(Element and text position data)
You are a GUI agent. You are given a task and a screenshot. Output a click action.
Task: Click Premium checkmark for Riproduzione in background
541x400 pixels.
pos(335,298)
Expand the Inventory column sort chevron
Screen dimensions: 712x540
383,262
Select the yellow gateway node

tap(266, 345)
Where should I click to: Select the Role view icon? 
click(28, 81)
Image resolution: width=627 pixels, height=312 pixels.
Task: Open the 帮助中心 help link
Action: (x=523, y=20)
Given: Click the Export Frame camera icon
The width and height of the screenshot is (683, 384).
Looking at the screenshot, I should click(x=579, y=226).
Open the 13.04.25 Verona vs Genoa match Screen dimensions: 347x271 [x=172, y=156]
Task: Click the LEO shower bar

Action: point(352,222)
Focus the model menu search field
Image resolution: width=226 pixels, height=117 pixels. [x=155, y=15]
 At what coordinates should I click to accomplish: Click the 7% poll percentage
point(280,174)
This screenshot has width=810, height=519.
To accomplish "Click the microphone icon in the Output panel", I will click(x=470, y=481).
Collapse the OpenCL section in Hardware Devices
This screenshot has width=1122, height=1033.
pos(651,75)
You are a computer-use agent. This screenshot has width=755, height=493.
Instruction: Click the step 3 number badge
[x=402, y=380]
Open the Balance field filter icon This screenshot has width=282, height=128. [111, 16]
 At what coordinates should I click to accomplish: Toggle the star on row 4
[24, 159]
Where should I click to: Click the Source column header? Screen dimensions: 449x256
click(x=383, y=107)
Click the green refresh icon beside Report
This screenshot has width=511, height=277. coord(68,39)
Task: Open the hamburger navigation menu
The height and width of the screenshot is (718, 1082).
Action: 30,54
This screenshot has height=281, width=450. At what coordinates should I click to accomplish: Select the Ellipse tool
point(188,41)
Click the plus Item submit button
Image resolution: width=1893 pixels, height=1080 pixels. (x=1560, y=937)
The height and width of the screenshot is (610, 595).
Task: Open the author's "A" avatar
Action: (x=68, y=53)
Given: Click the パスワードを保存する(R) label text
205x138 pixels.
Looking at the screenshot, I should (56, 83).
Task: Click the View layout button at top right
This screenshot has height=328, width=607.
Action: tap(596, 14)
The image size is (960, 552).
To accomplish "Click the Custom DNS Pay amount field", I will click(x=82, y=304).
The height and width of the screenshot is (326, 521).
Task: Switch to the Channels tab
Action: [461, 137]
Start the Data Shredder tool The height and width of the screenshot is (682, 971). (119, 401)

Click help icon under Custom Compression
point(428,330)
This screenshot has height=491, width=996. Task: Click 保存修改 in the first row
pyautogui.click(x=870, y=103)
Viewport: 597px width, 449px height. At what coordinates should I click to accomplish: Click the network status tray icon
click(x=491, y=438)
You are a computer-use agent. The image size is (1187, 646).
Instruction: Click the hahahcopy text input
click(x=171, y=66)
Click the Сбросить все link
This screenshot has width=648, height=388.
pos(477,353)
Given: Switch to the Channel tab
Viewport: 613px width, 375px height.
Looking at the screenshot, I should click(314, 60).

• **Directive**: Could you put every line of the entries above into a numbered list, leaving out the blank lines?

• **Solution for this exercise**:
1. You are a GUI agent. You are given a task and a screenshot. Output a click action.
2. Task: Click Premium checkmark for Riproduzione in background
3. 541x400 pixels.
4. pos(335,298)
5. Expand the Inventory column sort chevron
6. Screen dimensions: 712x540
7. 383,262
8. Select the yellow gateway node
9. tap(266, 345)
10. Where should I click to: Select the Role view icon? 
11. click(28, 81)
12. Image resolution: width=627 pixels, height=312 pixels.
13. Task: Open the 帮助中心 help link
14. Action: (x=523, y=20)
15. Given: Click the Export Frame camera icon
16. The width and height of the screenshot is (683, 384).
17. Looking at the screenshot, I should click(x=579, y=226).
18. Open the 13.04.25 Verona vs Genoa match Screen dimensions: 347x271 [x=172, y=156]
19. Task: Click the LEO shower bar
20. Action: point(352,222)
21. Focus the model menu search field
22. Image resolution: width=226 pixels, height=117 pixels. [x=155, y=15]
23.  At what coordinates should I click to accomplish: Click the 7% poll percentage
24. point(280,174)
25. This screenshot has width=810, height=519.
26. To accomplish "Click the microphone icon in the Output panel", I will click(x=470, y=481).
27. Collapse the OpenCL section in Hardware Devices
28. This screenshot has width=1122, height=1033.
29. pos(651,75)
30. You are a computer-use agent. This screenshot has width=755, height=493.
31. Instruction: Click the step 3 number badge
32. [x=402, y=380]
33. Open the Balance field filter icon This screenshot has width=282, height=128. [111, 16]
34.  At what coordinates should I click to accomplish: Toggle the star on row 4
35. [24, 159]
36. Where should I click to: Click the Source column header? Screen dimensions: 449x256
37. click(x=383, y=107)
38. Click the green refresh icon beside Report
39. This screenshot has width=511, height=277. coord(68,39)
40. Task: Open the hamburger navigation menu
41. The height and width of the screenshot is (718, 1082).
42. Action: 30,54
43. This screenshot has height=281, width=450. At what coordinates should I click to accomplish: Select the Ellipse tool
44. point(188,41)
45. Click the plus Item submit button
46. Image resolution: width=1893 pixels, height=1080 pixels. (x=1560, y=937)
47. The height and width of the screenshot is (610, 595).
48. Task: Open the author's "A" avatar
49. Action: (x=68, y=53)
50. Given: Click the パスワードを保存する(R) label text
51. 205x138 pixels.
52. Looking at the screenshot, I should (56, 83).
53. Task: Click the View layout button at top right
54. This screenshot has height=328, width=607.
55. Action: tap(596, 14)
56. The image size is (960, 552).
57. To accomplish "Click the Custom DNS Pay amount field", I will click(x=82, y=304).
58. The height and width of the screenshot is (326, 521).
59. Task: Switch to the Channels tab
60. Action: [461, 137]
61. Start the Data Shredder tool The height and width of the screenshot is (682, 971). (119, 401)
62. Click help icon under Custom Compression
63. point(428,330)
64. This screenshot has height=491, width=996. Task: Click 保存修改 in the first row
65. pyautogui.click(x=870, y=103)
66. Viewport: 597px width, 449px height. At what coordinates should I click to accomplish: Click the network status tray icon
67. click(x=491, y=438)
68. You are a computer-use agent. The image size is (1187, 646).
69. Instruction: Click the hahahcopy text input
70. click(x=171, y=66)
71. Click the Сбросить все link
72. This screenshot has width=648, height=388.
73. pos(477,353)
74. Given: Switch to the Channel tab
75. Viewport: 613px width, 375px height.
76. Looking at the screenshot, I should click(314, 60).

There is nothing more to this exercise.